A palavra-chave parece ser “ignorância”. Exceto por algumas centenas de pacifistas, os israelenses não tem idéia das realidades da ocupação: na melhor das hipóteses têm uma extremamente vaga idéia de como se parecem os postos de controle, o sítio, o muro de separação e a catástrofe econômica nos territórios. Uma ignorância institucionalizada tem sido a política israelense por pelo menos 10 anos para manter os palestinos fora da consciência israelense.
As raízes do processo podem ser encontradas nos anos de Oslo. O continuado “fechamento” dos territórios ocupados, combinado com uma massiva importação de trabalhadores estrangeiros, para tirar os palestinos do mercado de trabalho, deixou as ruas israelenses virtualmente livres de palestinos. Israelense que costumavam visitar os territórios para compras ou turismo foram desestimulados pela atual violência e por advertências e proibições oficiais.
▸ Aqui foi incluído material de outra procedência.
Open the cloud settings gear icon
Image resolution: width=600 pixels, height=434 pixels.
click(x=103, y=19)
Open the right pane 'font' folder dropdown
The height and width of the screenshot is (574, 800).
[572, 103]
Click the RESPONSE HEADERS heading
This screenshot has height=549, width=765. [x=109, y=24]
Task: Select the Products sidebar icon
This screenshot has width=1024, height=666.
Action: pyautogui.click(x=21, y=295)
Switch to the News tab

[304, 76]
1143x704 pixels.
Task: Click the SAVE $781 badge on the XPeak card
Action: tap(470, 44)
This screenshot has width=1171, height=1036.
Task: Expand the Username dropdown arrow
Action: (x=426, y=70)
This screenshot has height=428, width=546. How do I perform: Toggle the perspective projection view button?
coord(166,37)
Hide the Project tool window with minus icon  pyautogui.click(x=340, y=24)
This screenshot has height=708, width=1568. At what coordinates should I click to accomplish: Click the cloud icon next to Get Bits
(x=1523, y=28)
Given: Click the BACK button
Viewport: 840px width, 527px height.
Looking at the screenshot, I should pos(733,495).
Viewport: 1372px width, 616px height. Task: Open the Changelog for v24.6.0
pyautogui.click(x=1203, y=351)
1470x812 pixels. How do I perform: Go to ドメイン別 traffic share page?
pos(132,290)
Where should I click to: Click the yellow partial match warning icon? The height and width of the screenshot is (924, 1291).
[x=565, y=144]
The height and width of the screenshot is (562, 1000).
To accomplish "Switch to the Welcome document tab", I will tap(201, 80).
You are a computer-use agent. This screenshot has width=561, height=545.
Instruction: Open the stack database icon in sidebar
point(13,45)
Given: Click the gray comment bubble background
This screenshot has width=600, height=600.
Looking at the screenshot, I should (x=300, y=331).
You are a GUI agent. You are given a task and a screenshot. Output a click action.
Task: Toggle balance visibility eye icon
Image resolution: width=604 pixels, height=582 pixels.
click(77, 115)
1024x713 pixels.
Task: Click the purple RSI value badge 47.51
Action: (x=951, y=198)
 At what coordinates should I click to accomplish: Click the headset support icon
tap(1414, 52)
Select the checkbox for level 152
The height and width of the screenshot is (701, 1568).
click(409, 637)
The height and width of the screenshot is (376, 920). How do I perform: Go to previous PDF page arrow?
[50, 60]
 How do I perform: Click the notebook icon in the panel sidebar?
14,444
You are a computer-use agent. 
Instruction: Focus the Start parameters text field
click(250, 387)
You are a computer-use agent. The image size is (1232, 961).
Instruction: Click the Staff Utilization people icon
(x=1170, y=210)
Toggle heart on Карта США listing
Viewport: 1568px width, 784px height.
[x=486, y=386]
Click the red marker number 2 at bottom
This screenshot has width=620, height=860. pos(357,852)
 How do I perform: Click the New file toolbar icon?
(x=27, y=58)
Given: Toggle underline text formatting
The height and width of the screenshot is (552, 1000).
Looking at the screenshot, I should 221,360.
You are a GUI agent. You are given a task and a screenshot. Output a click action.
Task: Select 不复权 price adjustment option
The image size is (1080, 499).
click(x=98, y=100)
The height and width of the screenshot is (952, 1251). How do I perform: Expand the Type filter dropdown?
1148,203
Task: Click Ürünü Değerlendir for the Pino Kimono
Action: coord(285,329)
A separação física é complementada pela mídia. O canal público de TV israelense não tem um “correspondente nos territórios” há 3 anos. O Ha’aretz é o único jornal israelense que regularmente dá boa informação sobre os territórios ocupados, mas que é marginalizada mesmo neste diário de pequena circulação.
Desde a erupção da última intifada, os territórios ocupados se tornaram ainda mais uma propriedade privada do exército israelense. Ativistas estrangeiros são deportados, israelenses são impedidos de entrar, jornalistas são cooptados ou deixados de fora. A faixa de Gaza cercada eletronicamente é um buraco negro, o muro de separação, a suprema encarnação da ideologia de encobrimento terá o mesmo efeito na Cisjordânia. Não é coincidência que ambos os lados do muro foram agora atribuídos a controle militar.
A população israelense é mantida no escuro sobre o que se passa a apenas 20 minutos de carro de Tel-Aviv, ou logo após (ou mesmo dentro) dos limites municipais de Jerusalém. Mesmo o parlamento (Knesset) enfrenta dificuldades nas suas raras tentativas de obter do exército informação confiável.
Uma inédita discussão sobre direitos humanos nos territórios pelo Comitê Parlamentar de Constituição, Lei e Justiça, encontrou recentemente uma extrema relutância por parte do exército para fornecer fatos e números básicos. O presidente do Comitê, Michael Eitan, (do Likud) admitiu: “Não estou certo de que as autoridades responsáveis estejam sabendo do fato de que há brutais violações de direitos humanos na região”.
A consciência israelense – o que os israelenses sabem, o que não sabem, e o que pensam saber – é moldada em grande extensão pelo exército, que tem colocado com sucesso agentes em posições chaves do governo (desde o primeiro-ministro e o ministro da defesa para baixo), em vários partidos políticos, na mídia, e em todos os centros israelense de poder, com a única exceção do Ministério das Finanças, que se reporta diretamente a Washington e ao FMI. Ao contrário da Turquia, onde o envolvimento excessivo do exército na política é publicamente enfrentado e percebido como um problema nacional, o fato de que Israel é conduzido principalmente pelo exército é totalmente negado, e o país ainda é apresentado em casa e no estrangeiro como se fosse uma democracia ocidental.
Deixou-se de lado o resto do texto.